■ SECCIÓN DEL DOCUMENTO ■

▬▬▬▬▬▬▬▬▬▬

Allí fuera, a lo lejos, siempre hay ruido.
Ruido de las mentes que fabulan, de los piratas que confabulan, de los responsables que dormitan, de los que nacen o se vuelven intransigentes, de quienes no miran por la gente o la ven como pura mercancía, donde cada persona es sólo un voto, o un número, o una posibilidad de negocio, donde ante las cámaras se ensayan los adornos, y las caras se vuelven inexpresivas para parecerse a esto y lo otro, para vender tan solo el humo que nos ciegue.
Humo, humo.
Humo sonoro que nos confunda y nos altere, humo que nos llene los ojos de objetos innecesarios, ruido que nos atiborre la mente de ruido, mentira, inventos, fábulas de corsarios, menudos elementos, ruido y humo, humo y ruido para llenar de vacío los calendarios.
Humo, ruido, es la envoltura con la que se venden los caramelos que no existen, las zanahorias que pretenden ponernos delante de lo que nunca llega, promesas incumplidas, excusas, pretextos, banalidades, proyectos que no se cumplen, arreglos que no se hacen, abajo y arriba, siempre ruido y humo, humo y ruido.
Y allí, en ese otro lugar donde aún la paz habita, en el que el alma todavía levita, están las piedras que nos cuentan, el libro que nos dice, la imagen que embriaga, la música que embelesa, el placer de la charla, el compartir los encuentros.

▬▬▬▬▬▬▬▬▬▬

■ DATOS PROPORCIONADOS ■
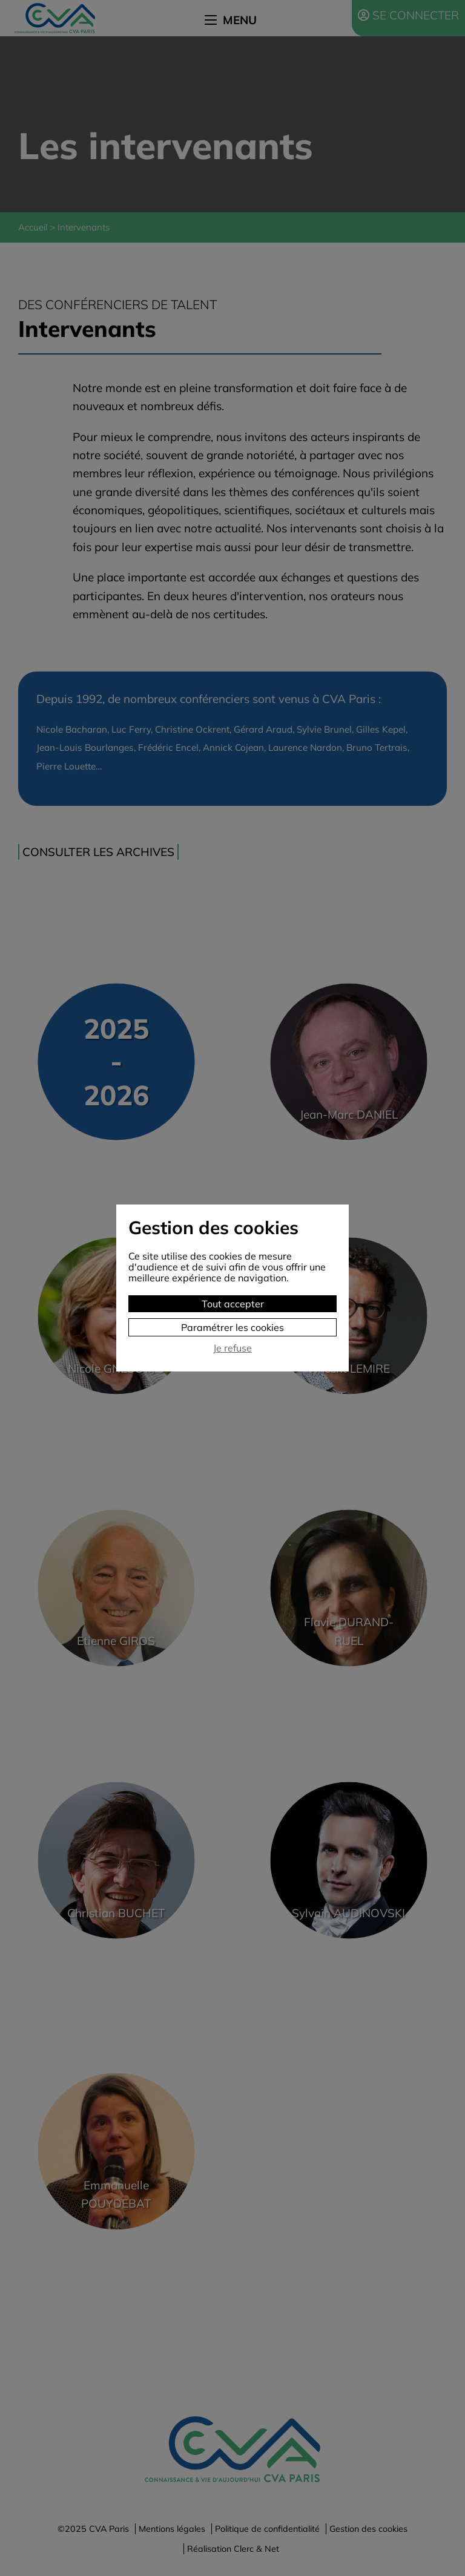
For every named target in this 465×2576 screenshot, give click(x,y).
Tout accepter (233, 1304)
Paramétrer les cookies (232, 1327)
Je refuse (232, 1348)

▬▬▬▬▬▬▬▬▬▬

■ TAREAS REQUERIDAS ■
• A. ¿Cómo se traduce al inglés esta oración del texto sobre el ruido y el humo: «Allí fuera, a lo lejos, siempre hay ruido.»?
• B. En el texto sobre el ruido y el humo, ¿cuál es la envoltura con la que se venden los caramelos que no existen?
• C. Devuelve sin cambios el tramo del texto sobre el ruido y el humo que va desde «Y allí, en ese» hasta «compartir los encuentros.», ambos incluidos.

■ RESULTADOS POR TAREA ■
• A. Out there, far away, there is always noise.

• B. El humo y el ruido.

• C.
Y allí, en ese otro lugar donde aún la paz habita, en el que el alma todavía levita, están las piedras que nos cuentan, el libro que nos dice, la imagen que embriaga, la música que embelesa, el placer de la charla, el compartir los encuentros.